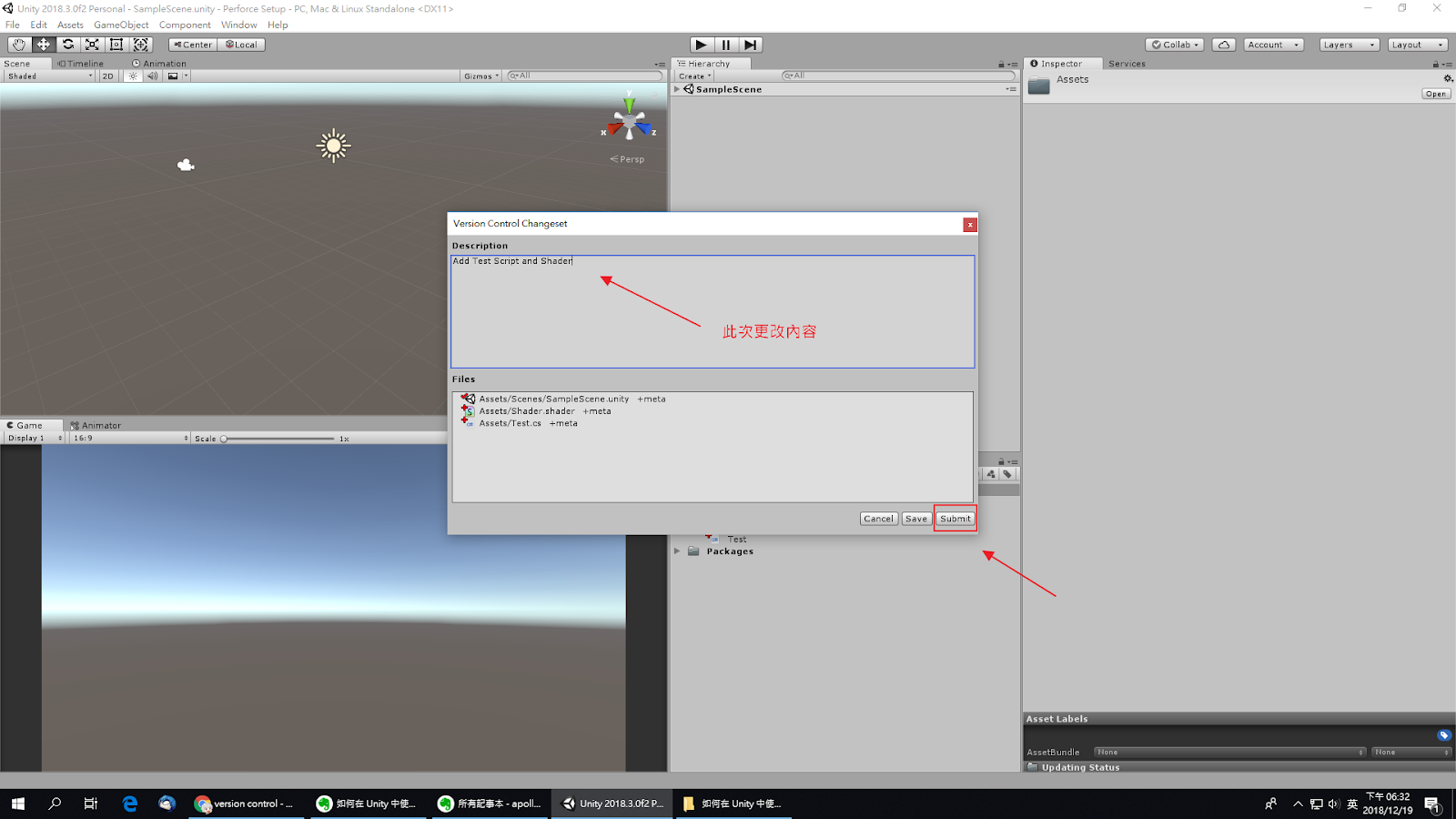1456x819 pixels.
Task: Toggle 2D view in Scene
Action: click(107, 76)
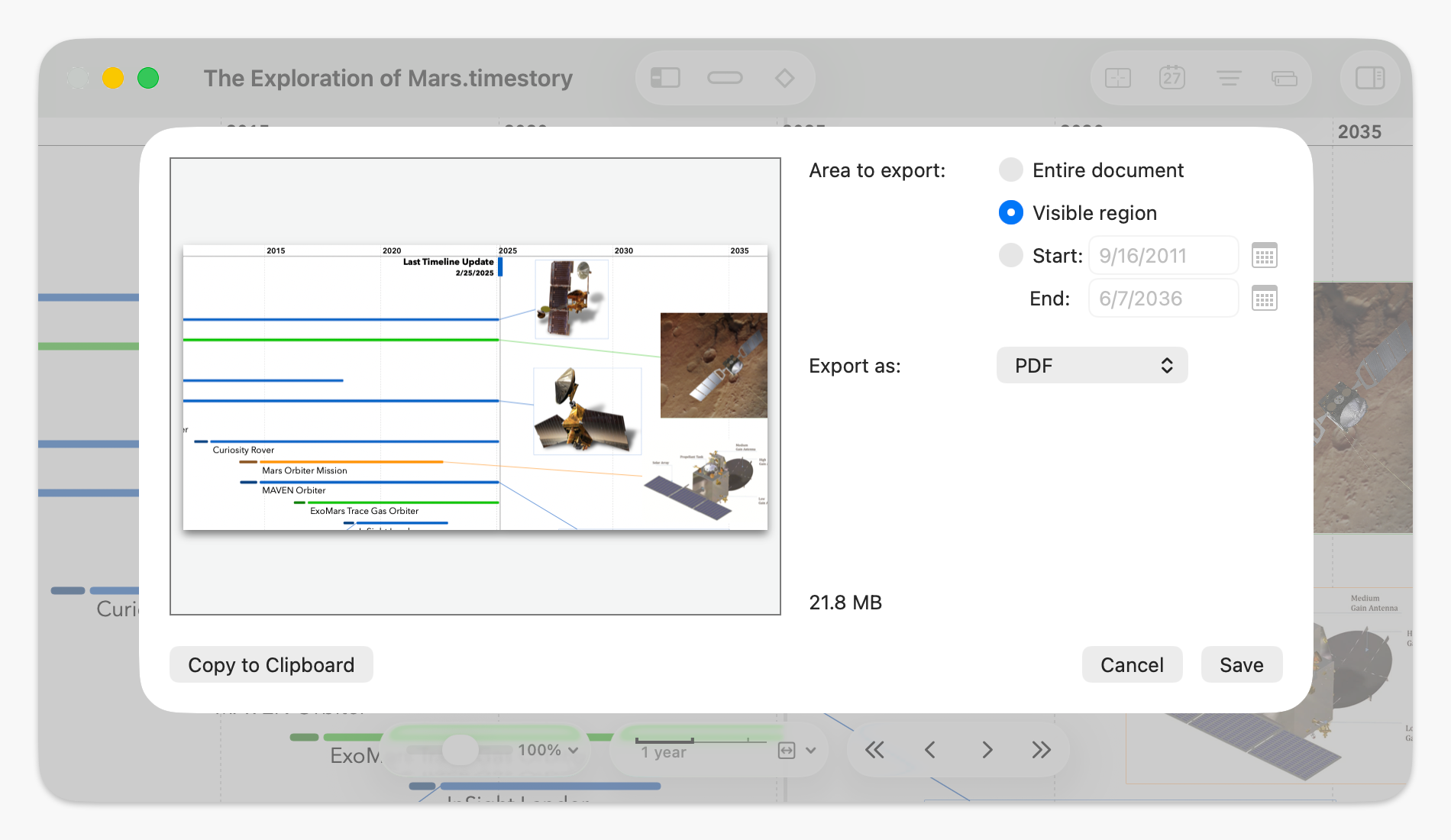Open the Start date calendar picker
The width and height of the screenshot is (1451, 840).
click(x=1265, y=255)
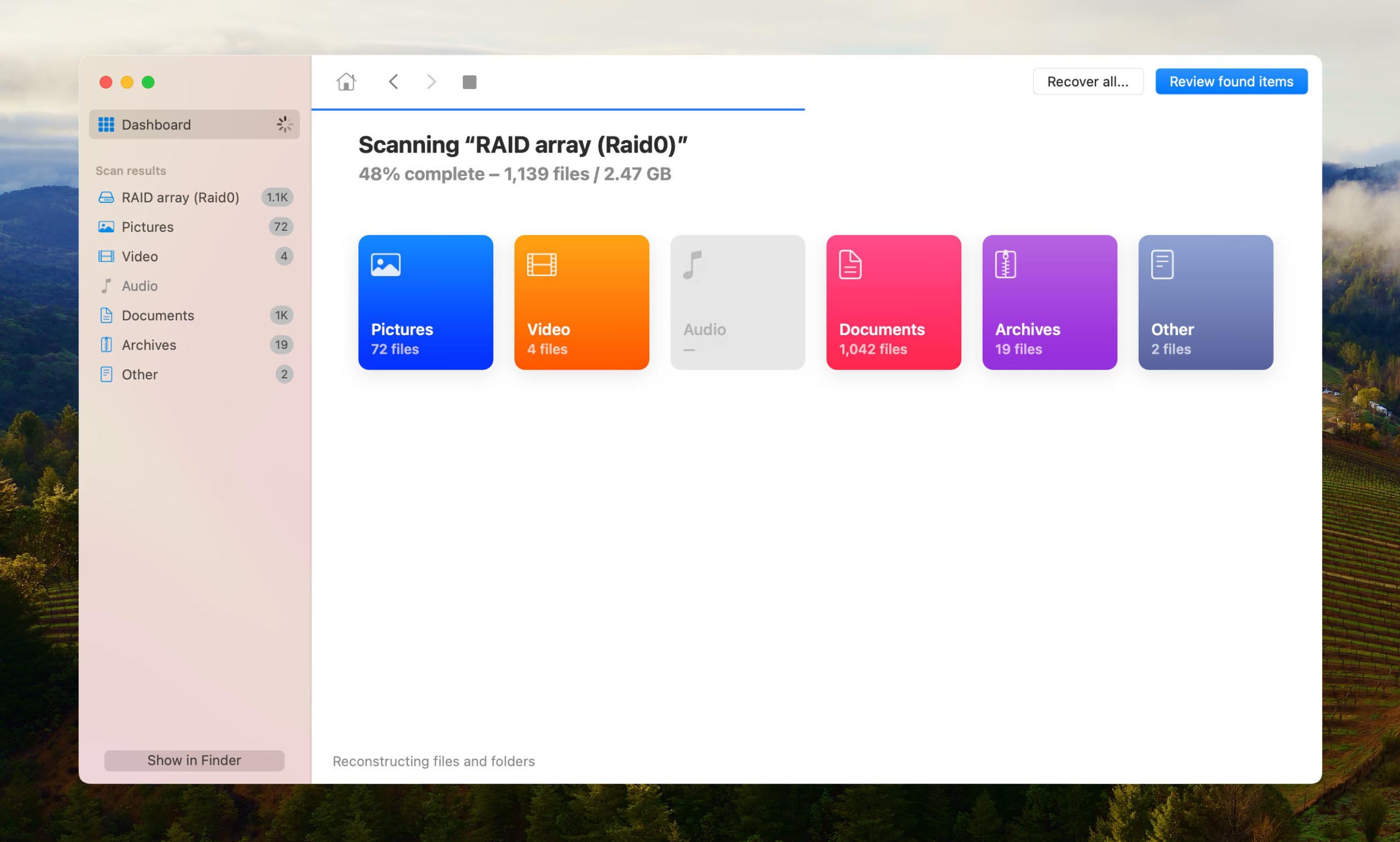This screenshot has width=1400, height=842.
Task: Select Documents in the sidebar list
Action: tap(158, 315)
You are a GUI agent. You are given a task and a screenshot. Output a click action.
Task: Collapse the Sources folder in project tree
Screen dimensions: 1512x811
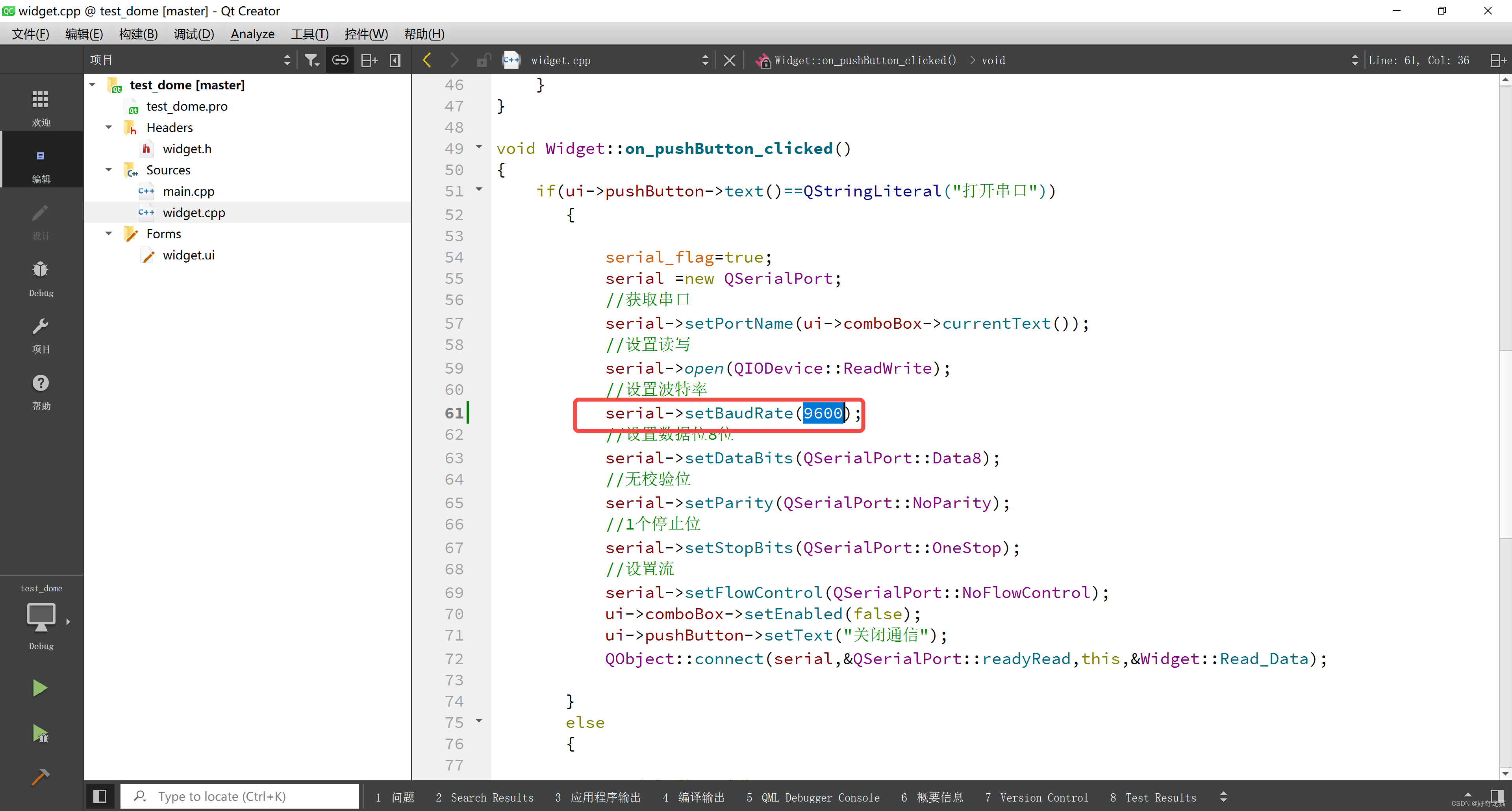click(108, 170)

:: Exercise brief ::
Print nothing except the lines from the one with "You are a GUI" through the last line of the listing, exactly as written and with pictures removed.

:: Task answer ::
You are a GUI agent. You are given a task and a screenshot. Output a click action.
Task: Collapse the Sources folder in project tree
Screen dimensions: 1512x811
click(108, 170)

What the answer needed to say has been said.